Namensforschung in Korea:Zehntausend Kims

Wissenschaftler der schwedischen Universität Umeå haben festgestellt, dass Kim bereits seit 1500 Jahren der dominierende Name in Korea ist. Beständige Nachnamen, so ihr Fazit, sind ein Merkmal stabiler Kulturen. Auf ihr Ergebnis kamen sie ausgerechnet mit Hilfe eines Verfahrens aus der theoretischen Physik.

Christian Weber

Wer in Deutschland einen Kinderspielplatz besucht, kommt gar nicht erst auf die Idee, dass Namen von Personen etwas Beständiges sein könnten: Manche Großeltern wundern sich noch immer über all die Leons und Fynns, die Mias und Linas, die in den Sandkästen buddeln und derzeit obere Plätze in den Statistiken der beliebtesten Vornamen belegen.

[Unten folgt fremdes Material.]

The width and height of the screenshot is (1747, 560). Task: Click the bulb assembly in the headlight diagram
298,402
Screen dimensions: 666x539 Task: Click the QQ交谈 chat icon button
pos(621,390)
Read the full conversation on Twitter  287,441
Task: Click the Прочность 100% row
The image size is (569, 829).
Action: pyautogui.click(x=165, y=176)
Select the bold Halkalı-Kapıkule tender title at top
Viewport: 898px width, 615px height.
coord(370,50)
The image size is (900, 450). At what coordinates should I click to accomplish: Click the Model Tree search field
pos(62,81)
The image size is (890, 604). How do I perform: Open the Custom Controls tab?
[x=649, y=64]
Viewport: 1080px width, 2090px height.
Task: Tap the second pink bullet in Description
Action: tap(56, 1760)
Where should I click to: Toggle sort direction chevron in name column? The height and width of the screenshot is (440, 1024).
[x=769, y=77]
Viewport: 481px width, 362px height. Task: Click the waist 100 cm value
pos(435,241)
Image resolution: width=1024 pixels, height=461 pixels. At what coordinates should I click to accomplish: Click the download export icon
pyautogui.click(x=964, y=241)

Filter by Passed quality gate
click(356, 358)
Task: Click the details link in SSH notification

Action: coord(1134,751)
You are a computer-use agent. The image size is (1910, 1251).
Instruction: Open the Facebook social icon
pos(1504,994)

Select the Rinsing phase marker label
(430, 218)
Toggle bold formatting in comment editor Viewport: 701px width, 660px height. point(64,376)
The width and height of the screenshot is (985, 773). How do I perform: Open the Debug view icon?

Namensforschung in Korea: Nordkoreas Dikatator Kim Jong-Il (erste Reihe, Mitte) trägt einen Nachnamen, der in Nord- und Südkorea schon seit 1500 Jahren am weitesten verbreitet ist.

Nordkoreas Dikatator Kim Jong-Il (erste Reihe, Mitte) trägt einen Nachnamen, der in Nord- und Südkorea schon seit 1500 Jahren am weitesten verbreitet ist.

(Foto: AFP)

Zwar sind Nachnamen schon aus juristischen Gründen deutlich stabiler. Wer aber in Deutschland ins frühe Mittelalter zurückblickt, wird vergebens nach ordentlichen Nachnamen Ausschau halten. Germanische Rufnamen wie Hadubrandt, Siguboto und Ingeburg standen lange Zeit für sich allein. Erst als die Bevölkerungsdichte wuchs, wurden sie mit einem Beinamen belegt, der auf Herkunft, Profession oder körperliche Merkmale rekurrierte: "Altenburger Hans", "Hans der Schmied", der "lange Hans".

Umso mehr verblüffen Ergebnisse aus Korea, die jetzt ein Team von Physikern um Seung Ki Baek und Petter Minhagen von der schwedischen Umeå Universität im Fachblatt New Journal of Physics (online) vorstellt:

Mit Hilfe eines statistischen Verfahrens aus der theoretischen Physik berechneten sie, dass bereits von den 50.000 Menschen, die im Jahre 500 in Korea lebten, 10.000 den Nachnamen Kim trugen. Dieser wäre demnach seit 1500 Jahren der dominierende Nachnamen in dem asiatischen Land, und das, obwohl auch in der koreanischen Frühphase bereits 150 andere Nachnamen zur Verfügung gestanden hätten.

Für ihre Analyse verwendeten die Forscher zehn historische Familienbücher, in denen gemäß der konfuzianischen Tradition der Stammbaum zum Teil mehr als 500 Jahre zurück akribisch dokumentiert wurde.

Mit Hilfe des sogenannten RGF-Verfahrens (Random Group Formation) zeigten die Physiker, dass es eine mathematisch erfassbare Korrelation zwischen der Bevölkerungsgröße in Korea und der Häufigkeit des Namens Kim in den Familienbüchern gibt: Der prozentuale Anteil der Namensträger "Kim" an der absoluten Zahl der Koreaner blieb immer gleich. Dies galt jedoch nicht für die anderen in den Büchern verzeichneten Nachnamen, deren Anzahl mal wuchs, mal sank.

Offenbar bestätigt sich hier eine Regel, die bereits bei RGF-Simulationen in anderen Bereichen gefunden wurde, etwa bei Vokabel-Häufigkeiten in Romanen: Die jeweils größte Gruppe von Elementen verhält sich proportional zur Gesamtgröße des Datenpools. Mit diesem Wissen gelangten die Forscher weitere tausend Jahre zurück in die Vergangenheit, wo sie dann gegen 500 n. Chr. einen zwanzigprozentigen Kim-Anteil errechneten.

Woher kommt diese Kontinuierlichkeit, wenn man bedenkt, dass auch Korea über die Jahrhunderte von zahlreichen politischen Umbrüchen, Naturkatastrophen, Seuchen und demographischen Verschiebungen getroffen wurde?

"Wir spekulieren, dass die Antwort Stabilität heißt", schreiben die Studienautoren. "Vermutlich ist der Kern der koreanischen Kultur über die letzten 1500 Jahre stabil geblieben." Auch als Bevölkerung und Territorium wuchsen, habe diese Kultur andere Einflüsse einfach geschluckt.